10.2                Without prejudice to any other rights of the Company whether under these Conditions, this Contract or the general law if any sum due from the Customer shall not have been paid within 3 *three) weeks after becoming due, the Company may upon giving 7 (seven) days notice of its intention to do so unless such sums shall in the meatime have been paid sell (whether by autction or private treaty or in any other manner) any or all of the goods in the Company’s possession on which the Company has a lien. The net proceeds of such sale after payment of the costs of such sale shall be applied in or towards payment or satisfaction of debts or liabilites in respect wherof the lien exists so far as the same are presentlyn payable and any residue shall (subject to a like lien for debts or liabilities not presently payable as existed upon the goods prior to sale) be paid to the Customer.
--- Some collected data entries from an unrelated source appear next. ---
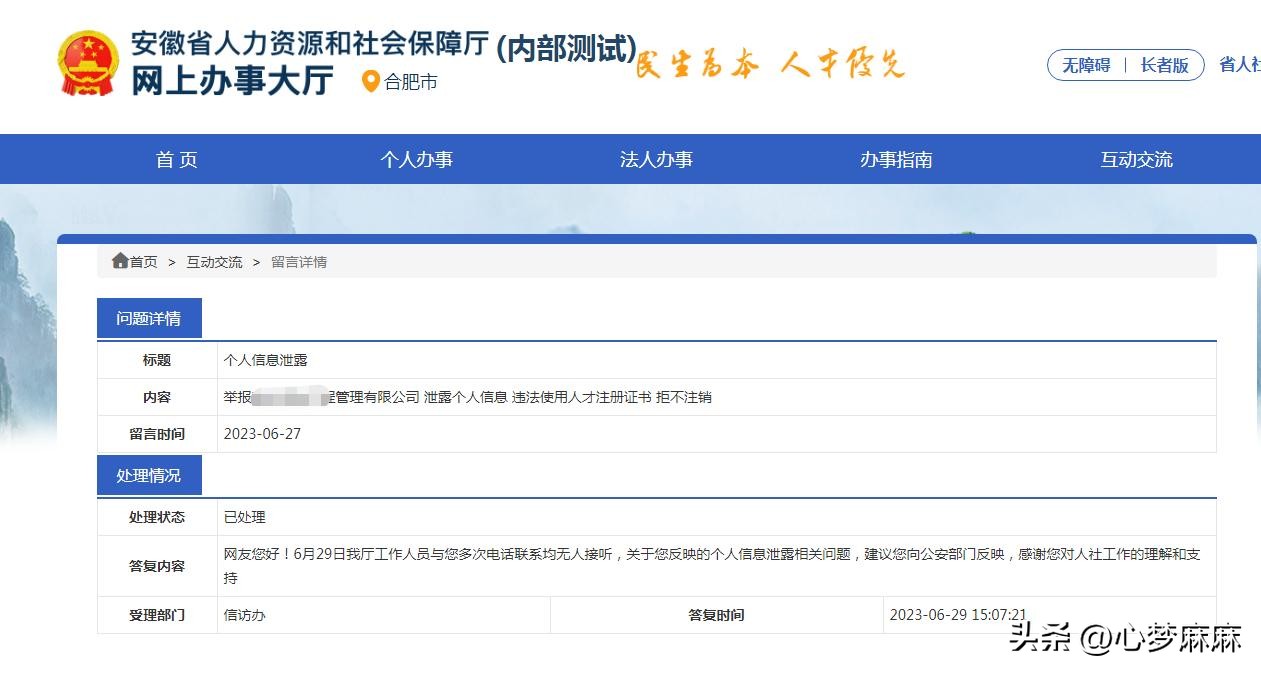Open the 个人办事 navigation menu

[x=417, y=158]
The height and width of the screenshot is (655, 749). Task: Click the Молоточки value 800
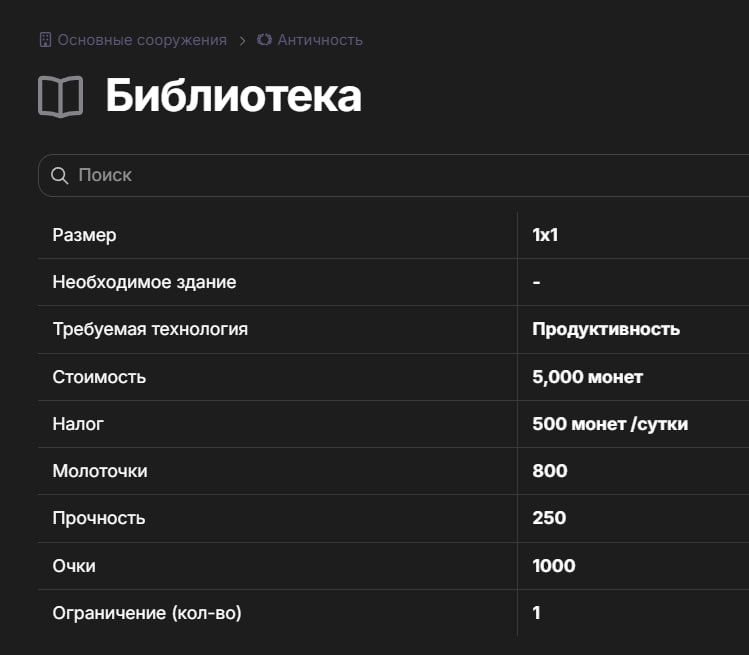[550, 471]
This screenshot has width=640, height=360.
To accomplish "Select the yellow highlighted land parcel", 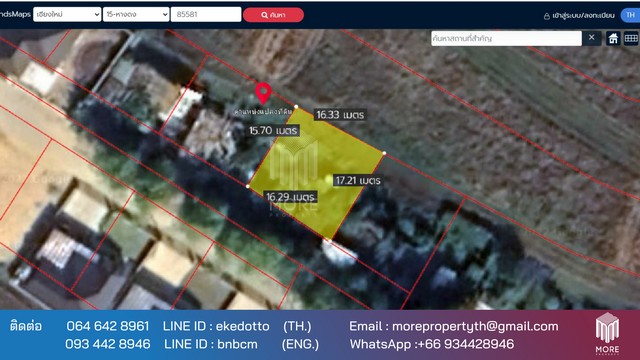I will tap(316, 171).
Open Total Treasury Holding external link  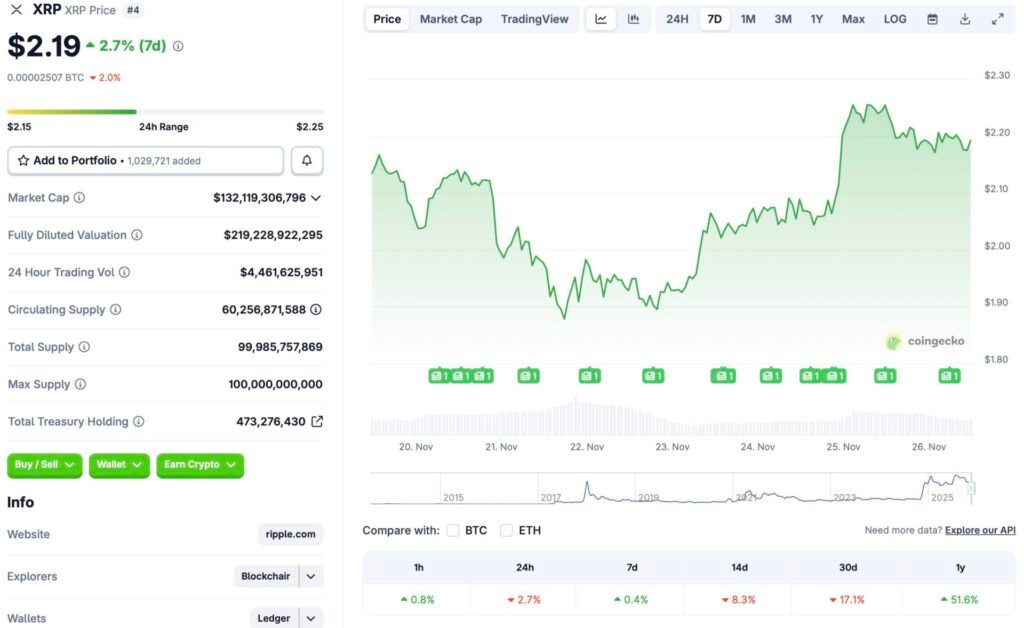(318, 421)
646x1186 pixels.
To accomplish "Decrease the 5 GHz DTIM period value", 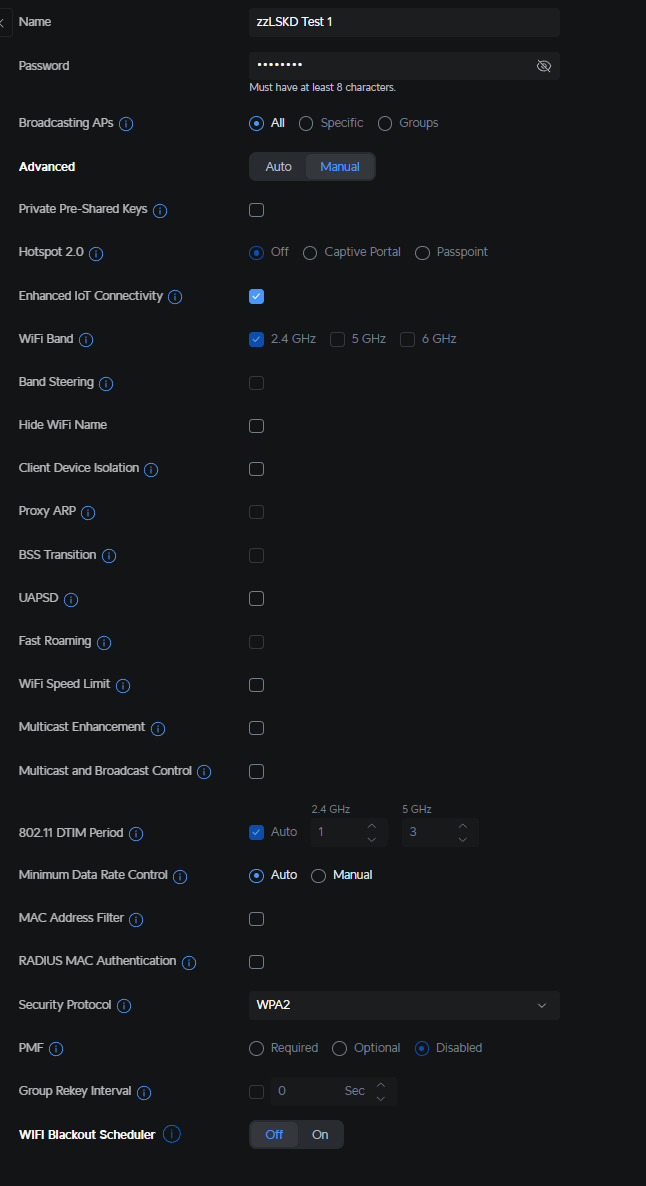I will [462, 839].

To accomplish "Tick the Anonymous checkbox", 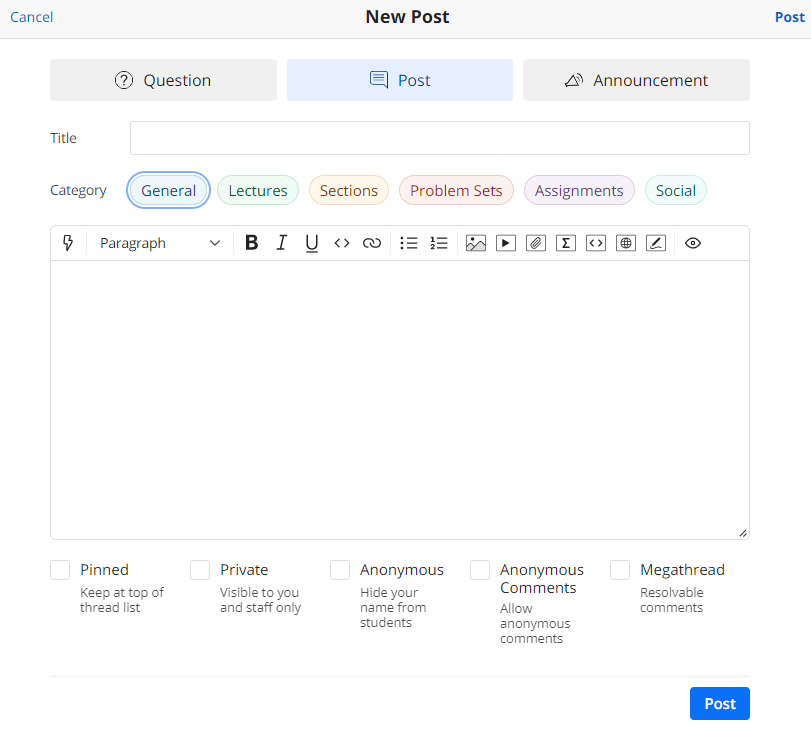I will pos(341,570).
 11.                  Termination

If

(a)                   The Customer fails to pay any sum due to the Company within 3 (three) weeks after the same shall have become due or

(b)                   The Customer becomes bankrupt or any steps are taken with a view to the Customer or any of its assets becoming subject to any form of winding up, administration, receivership, scheme of arrangement, voluntary arrangement, administrative receivership, the rights of a mortgagee in possession, insolvency proceedings, arrangements with creditors generally enforcement of security or legal process or repossession, or

(c)                   It appears to the Company likely that one or more of the events in (b) above shall occur. The Company may at its discretion and without prejudice to its other rights.

(1)                   Suspend any deliveries to be made under or terminate the contract and any other contracts with the Customer

(11)                Repossess and resell any goods the property in which remains with the Company

(111)              Declare (whereupon there shall forthwith become) immediately due and payable any amounts owed by the Customer to the Company under any contract.

 12.                  Patents and Liability

12.1                The Customer shall indemnify the Company against all damages, penalities, costs and expenses to which the Company may become liable as a result of any work done in accordance with the Customer’s specification which involves any infringement of any third party’s intellectual property rights, know how or confidential information.

 13.                  Jurisdiction

13.1                These Conditions shall be governed by and construed in accordance with the laws of England and the Customer submits to the non-exclusive jurisdiction of the English courts.

13.2                Neither the Uniform Laws on International Sales nor the Convention on Contracts for the International Sale of Goods shall apply.

 14.                  Miscellaneous

14.1                If and insofar as any case a term, or part of a term, shall be void or illegal under any English legislation or common law, that term, or part of the term, shall to that extent only not apply but without prejudice to the rest of the terms or terms.

14.2                Where the Company is under a liability to pay the Customer any sum whether in respect of this or any other contract or otherwise howsoever or the Company shall, without prejudice to any other rights it may have whether under this contract or the general law, be entitled to set off against any payment to be made by it an amount equal to any sum then owing by the Customer to the Company whether under this contract, any other contract or otherwise howsoever.